Одна из таких «мелочей» совершенно неожиданно вскрылась на заседании бюро 17 марта. Но если бы Корнееву сейчас о ней кто-нибудь сказал, он, пожалуй, усмехнулся бы: на первый взгляд эта «мелочь» была столь ничтожна, что, беря ее вне связи с живыми людьми, не видя ее действия, нельзя было придать ей сколько-нибудь серьезного значения.

4

В механическом цехе Корнеева встретил секретарь цехячейки.

— Насчет бюро зашел? Предупредил всех. Придут. Только бородачи что-то ворчат. Особенно Перепелицын.

— Чего?

— Да просто ворчит, — уклончиво ответил секретарь, и Корнеев по тону ответа догадался, что секретарь знает причину перепелицынского «ворчания», но сказать о ней почему-то не хочет.

— А где он?

— Ты брось, Корнеев, — он успокоится. На него что-то нашло.

— Где он?

— В углу, — недовольно ответил секретарь и сердито ткнул пальцем в сторону Перепелицына.

…Перепелицын видел, когда Корнеев зашел в цех, и все время исподлобья наблюдал за ним, ожидая, когда Корнеев подойдет к его станку.

Не было такого случая, чтобы Корнеев, встретившись с Перепелицыным на собрании, на улице или в цехе, не перекинулся бы с ним парой-другой слов. А два года тому назад, когда Корнеев работал в механическом цехе и его станок стоял рядом с Перепелицыным, их почти всегда видели вместе.

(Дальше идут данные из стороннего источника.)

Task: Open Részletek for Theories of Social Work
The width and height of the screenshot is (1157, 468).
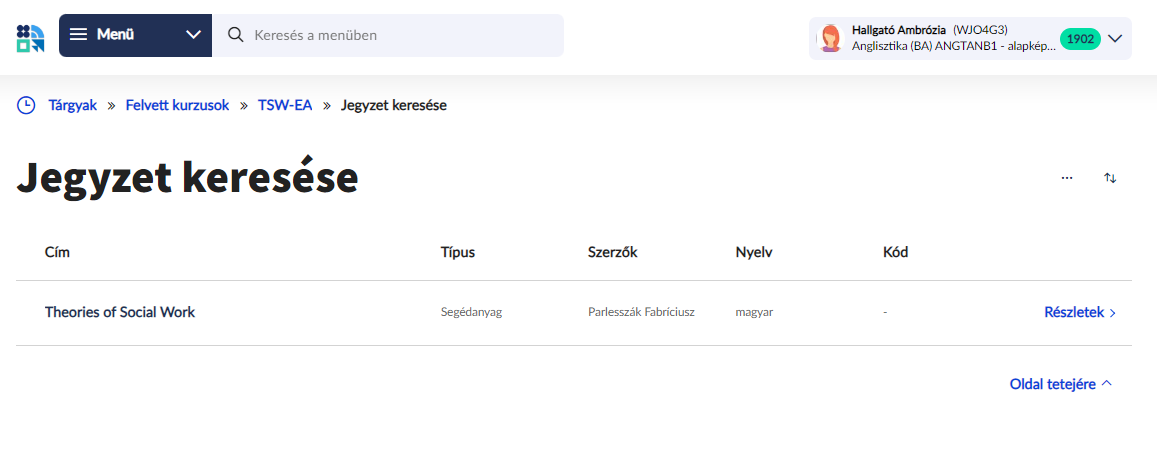Action: (1079, 312)
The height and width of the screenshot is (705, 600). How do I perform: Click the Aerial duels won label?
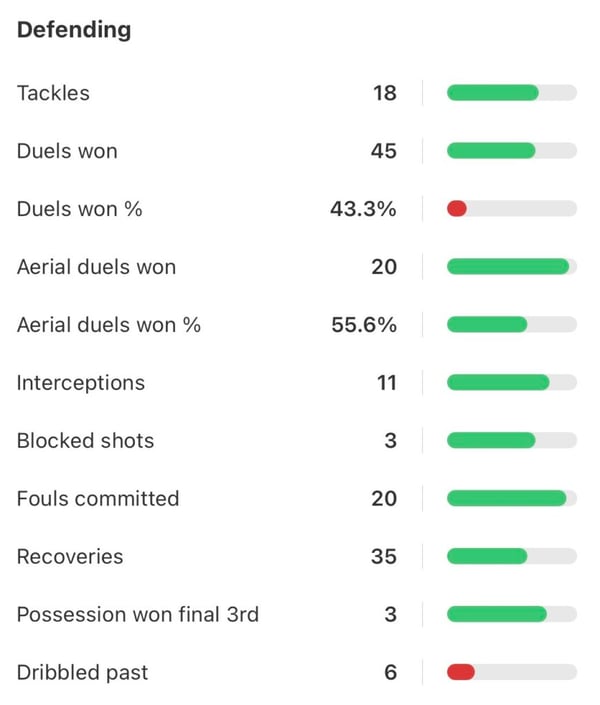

— Так ты не знаешь, почему Перепелицын ворчит? — Корнеев долгим, испытующим и цепким, как тиски, взглядом схватил секретаря цехячейки.

Тот только пожал плечами.

…Перепелицын, увидев, что Корнеев идет к его станку, надел очки и склонился над суппортом, всей своей фигурой подчеркивая сосредоточенность и занятость. Перепелицын до конца еще не решил — виноват Корнеев в том, что произошло в механическом цехе, или нет? Проще всего было бы поговорить с Корнеевым по душам и все выяснить, но Перепелицын один раз уже пытался говоришь, и ничего из этого не вышло.

Перепелицын уважал Корнеева, как человека, быстро ориентирующегося во всех вопросах и стоящего значительно выше его, Перепелицына, во всех отношениях.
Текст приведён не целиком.